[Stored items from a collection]
○ ○ ○ ○ ○ ○ ○
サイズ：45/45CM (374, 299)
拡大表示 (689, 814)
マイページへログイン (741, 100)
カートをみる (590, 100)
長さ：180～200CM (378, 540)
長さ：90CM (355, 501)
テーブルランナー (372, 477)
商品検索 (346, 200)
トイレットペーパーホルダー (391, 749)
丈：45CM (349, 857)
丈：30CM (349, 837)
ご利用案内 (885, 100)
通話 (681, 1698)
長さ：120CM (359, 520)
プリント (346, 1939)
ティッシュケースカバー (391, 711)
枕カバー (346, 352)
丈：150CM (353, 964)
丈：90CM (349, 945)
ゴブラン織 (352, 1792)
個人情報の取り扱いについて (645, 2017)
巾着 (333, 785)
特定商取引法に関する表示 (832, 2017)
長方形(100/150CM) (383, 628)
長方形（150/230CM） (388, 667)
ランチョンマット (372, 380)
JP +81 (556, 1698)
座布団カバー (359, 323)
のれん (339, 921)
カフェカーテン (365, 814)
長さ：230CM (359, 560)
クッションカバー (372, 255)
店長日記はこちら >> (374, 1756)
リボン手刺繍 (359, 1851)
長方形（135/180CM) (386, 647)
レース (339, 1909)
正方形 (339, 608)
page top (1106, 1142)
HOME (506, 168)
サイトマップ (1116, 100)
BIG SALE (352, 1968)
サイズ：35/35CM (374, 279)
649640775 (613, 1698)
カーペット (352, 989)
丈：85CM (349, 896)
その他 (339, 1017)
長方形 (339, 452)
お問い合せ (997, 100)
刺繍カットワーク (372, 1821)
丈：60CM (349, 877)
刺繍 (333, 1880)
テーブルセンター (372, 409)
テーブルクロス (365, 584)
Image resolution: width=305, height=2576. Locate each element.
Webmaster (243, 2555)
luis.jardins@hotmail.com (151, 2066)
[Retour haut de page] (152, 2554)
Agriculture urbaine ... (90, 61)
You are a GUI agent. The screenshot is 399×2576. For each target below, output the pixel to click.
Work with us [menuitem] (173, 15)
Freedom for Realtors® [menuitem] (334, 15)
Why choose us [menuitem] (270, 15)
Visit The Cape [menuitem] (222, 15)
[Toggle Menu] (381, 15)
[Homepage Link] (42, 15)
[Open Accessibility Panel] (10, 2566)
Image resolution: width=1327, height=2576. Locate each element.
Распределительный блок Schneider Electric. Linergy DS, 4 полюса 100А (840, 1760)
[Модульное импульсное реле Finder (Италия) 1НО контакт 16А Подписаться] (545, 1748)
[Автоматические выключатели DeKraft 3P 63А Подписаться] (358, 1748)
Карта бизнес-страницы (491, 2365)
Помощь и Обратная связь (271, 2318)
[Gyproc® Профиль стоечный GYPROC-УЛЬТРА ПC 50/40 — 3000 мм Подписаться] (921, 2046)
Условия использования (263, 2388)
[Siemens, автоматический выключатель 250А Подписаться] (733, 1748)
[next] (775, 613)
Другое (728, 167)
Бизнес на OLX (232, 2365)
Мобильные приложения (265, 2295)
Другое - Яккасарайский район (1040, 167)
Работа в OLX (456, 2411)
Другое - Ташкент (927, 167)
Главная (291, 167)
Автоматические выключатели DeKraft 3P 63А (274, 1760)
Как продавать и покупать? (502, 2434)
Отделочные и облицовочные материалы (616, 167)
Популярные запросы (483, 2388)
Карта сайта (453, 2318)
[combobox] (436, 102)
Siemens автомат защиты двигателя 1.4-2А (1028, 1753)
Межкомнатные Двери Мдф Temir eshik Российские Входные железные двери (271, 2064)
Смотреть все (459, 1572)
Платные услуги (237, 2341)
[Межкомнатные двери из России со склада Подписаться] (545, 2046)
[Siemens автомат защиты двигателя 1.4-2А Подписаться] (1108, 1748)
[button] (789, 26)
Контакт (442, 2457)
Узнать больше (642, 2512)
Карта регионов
○ ○ ○ ○ ○ ○ ○
- _Work request_: In full and verbatim, transcribe the data.

- _Solution below_:
サイズ：45/45CM (374, 299)
拡大表示 (689, 814)
マイページへログイン (741, 100)
カートをみる (590, 100)
長さ：180～200CM (378, 540)
長さ：90CM (355, 501)
テーブルランナー (372, 477)
商品検索 (346, 200)
トイレットペーパーホルダー (391, 749)
丈：45CM (349, 857)
丈：30CM (349, 837)
ご利用案内 (885, 100)
通話 (681, 1698)
長さ：120CM (359, 520)
プリント (346, 1939)
ティッシュケースカバー (391, 711)
枕カバー (346, 352)
丈：150CM (353, 964)
丈：90CM (349, 945)
ゴブラン織 (352, 1792)
個人情報の取り扱いについて (645, 2017)
巾着 (333, 785)
特定商取引法に関する表示 (832, 2017)
長方形(100/150CM) (383, 628)
長方形（150/230CM） (388, 667)
ランチョンマット (372, 380)
JP +81 (556, 1698)
座布団カバー (359, 323)
のれん (339, 921)
カフェカーテン (365, 814)
長さ：230CM (359, 560)
クッションカバー (372, 255)
店長日記はこちら >> (374, 1756)
リボン手刺繍 (359, 1851)
長方形（135/180CM) (386, 647)
レース (339, 1909)
正方形 (339, 608)
page top (1106, 1142)
HOME (506, 168)
サイトマップ (1116, 100)
BIG SALE (352, 1968)
サイズ：35/35CM (374, 279)
649640775 (613, 1698)
カーペット (352, 989)
丈：85CM (349, 896)
その他 (339, 1017)
長方形 (339, 452)
お問い合せ (997, 100)
刺繍カットワーク (372, 1821)
丈：60CM (349, 877)
刺繍 (333, 1880)
テーブルセンター (372, 409)
テーブルクロス (365, 584)
Image resolution: width=305, height=2576. Locate each element.
Webmaster (243, 2555)
luis.jardins@hotmail.com (151, 2066)
[Retour haut de page] (152, 2554)
Agriculture urbaine ... (90, 61)
You are a GUI agent. The screenshot is 399×2576. For each target below, output the pixel to click.
Work with us [menuitem] (173, 15)
Freedom for Realtors® [menuitem] (334, 15)
Why choose us [menuitem] (270, 15)
Visit The Cape [menuitem] (222, 15)
[Toggle Menu] (381, 15)
[Homepage Link] (42, 15)
[Open Accessibility Panel] (10, 2566)
Image resolution: width=1327, height=2576. Locate each element.
Распределительный блок Schneider Electric. Linergy DS, 4 полюса 100А (840, 1760)
[Модульное импульсное реле Finder (Италия) 1НО контакт 16А Подписаться] (545, 1748)
[Автоматические выключатели DeKraft 3P 63А Подписаться] (358, 1748)
Карта бизнес-страницы (491, 2365)
Помощь и Обратная связь (271, 2318)
[Gyproc® Профиль стоечный GYPROC-УЛЬТРА ПC 50/40 — 3000 мм Подписаться] (921, 2046)
Условия использования (263, 2388)
[Siemens, автоматический выключатель 250А Подписаться] (733, 1748)
[next] (775, 613)
Другое (728, 167)
Бизнес на OLX (232, 2365)
Мобильные приложения (265, 2295)
Другое - Яккасарайский район (1040, 167)
Работа в OLX (456, 2411)
Другое - Ташкент (927, 167)
Главная (291, 167)
Автоматические выключатели DeKraft 3P 63А (274, 1760)
Как продавать и покупать? (502, 2434)
Отделочные и облицовочные материалы (616, 167)
Популярные запросы (483, 2388)
Карта сайта (453, 2318)
[combobox] (436, 102)
Siemens автомат защиты двигателя 1.4-2А (1028, 1753)
Межкомнатные Двери Мдф Temir eshik Российские Входные железные двери (271, 2064)
Смотреть все (459, 1572)
Платные услуги (237, 2341)
[Межкомнатные двери из России со склада Подписаться] (545, 2046)
[Siemens автомат защиты двигателя 1.4-2А Подписаться] (1108, 1748)
[button] (789, 26)
Контакт (442, 2457)
Узнать больше (642, 2512)
Карта регионов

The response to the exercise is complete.